2.9. Statistical Analysis
Following the central limit theorem [
89,
90], we assumed that large samples approximate a normal distribution; otherwise, we evaluated the normality of small samples with the Shapiro–Wilk normality test. We tested the hypothesis of opportunistic maize consumption with a two-sample Student’s t-test to compare wild food availability between maize and non-maize seasons.
Activity budget was considered as a percentage of observation time, focusing on the three main diurnal activities: feed, rest, and travel. Frugivory was considered the percentage of wild fruit ingestion time over total feeding time. Daily length traveled (DLT), total energy expenditures (TDEE), and energy balance were analyzed on an hourly basis. We only selected FNNs with a total duration greater than 6 h, corresponding to a half day of monitoring, to analyze frugivory, activity budget, DLT, and TDEE. Due to the lack of nutrition data, we only selected FNNs of 6 h or more when the 13 food items studied covered at least 80% of feeding time to analyze the ingestion rate, i.e., kcal per minute of feeding, and energy balance.
For each response variable, we built a linear mixed-effect (LMM) model including maize availability (maize, non-maize) and wild fruit availability (HFA, LFA) as main effects and their interaction and individuals as a random effects. All assumptions were validated, except residuals normality for DLT, TDEE, ingestion rate, and energy balance, even after basic transformations of our data (log and Box-Cox). By plotting the model residuals per individual, we found extreme intraindividual variations. We therefore tested the significance of the random effect with the anova() function between the mixed model and the null model (without random effect). We also built several models including sex and/or age class as covariates and compared their Akaike information criterion (AIC). The random effect appeared to be not significant, and the most appropriate model was the null model.
As the three activities (feed, rest, and travel) can be correlated and in order to limit type I errors due to multiple tests, we decided to conduct multiple analyses of variance (two-way MANOVA) to assess variations between seasons [
91]. Homoscedasticity was tested with Levene’s test, covariance homogeneity with a Box’s M test, and multicollinearity by calculating Pearson’s correlation coefficients for pairwise comparisons. We carried out an analysis of variance (two-way ANOVA) as a post hoc test to assess the effect of seasons on each activity. Then, we ran a two-way ANOVA to analyze DLT, TDEE, ingestion rate, and energy balance between seasons. We used the
t2way() function and
mcp2atm() post hoc test from the WRS2 package for a robust ANOVA based on trimmed means [
92,
93,
94]. We used the chi-square test to analyze frugivory among seasons.
Despite our efforts to alternate focal individuals, the FNN sex ratio was rather unbalanced in favor of adult males; thus, we decided to pool male and female data and did not make interindividual comparisons. To understand how individuals contributed to the studied variables, we carried out non-parametric Kruskal–Wallis tests, followed by the Dunn post hoc test with Bonferroni correction between sex–age categories.

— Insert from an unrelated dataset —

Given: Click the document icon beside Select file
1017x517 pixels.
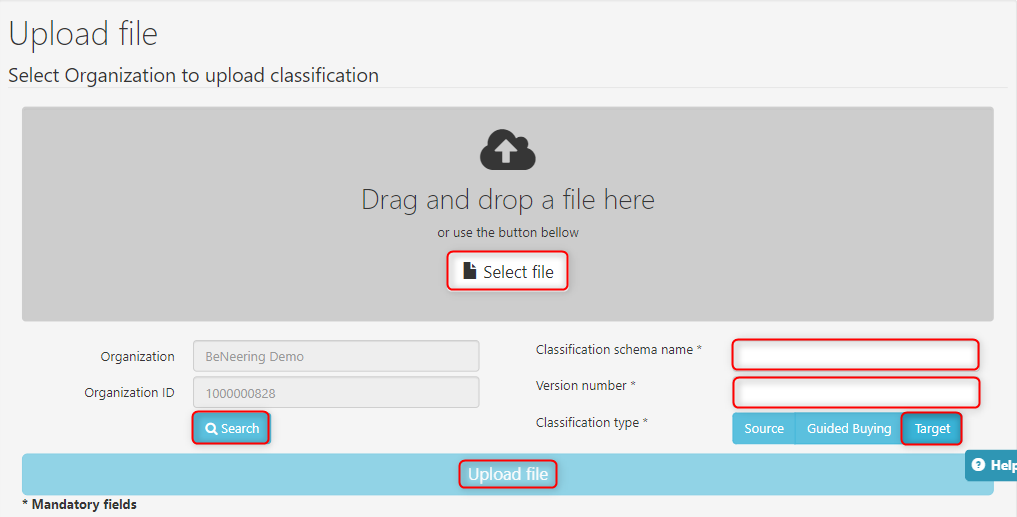Looking at the screenshot, I should [x=469, y=271].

A significance level of α = 0.05 was applied, except for the Box’s M test (α = 0.001), and all tests were conducted on R software v.4.0.3 (Vienna, Austria) [
95].
2.10. Ethical Note
Chimpanzees were observed at a distance of 8 m or more without using invasive methods and without any interaction with the researchers or field assistants. We adhered to the research protocol defined by the guidelines of the Uganda Wildlife Authority and approved by the National Museum of Natural History, Paris, France (Memorandum of Understanding MNHN/UWA/Makerere University SJ 445-12).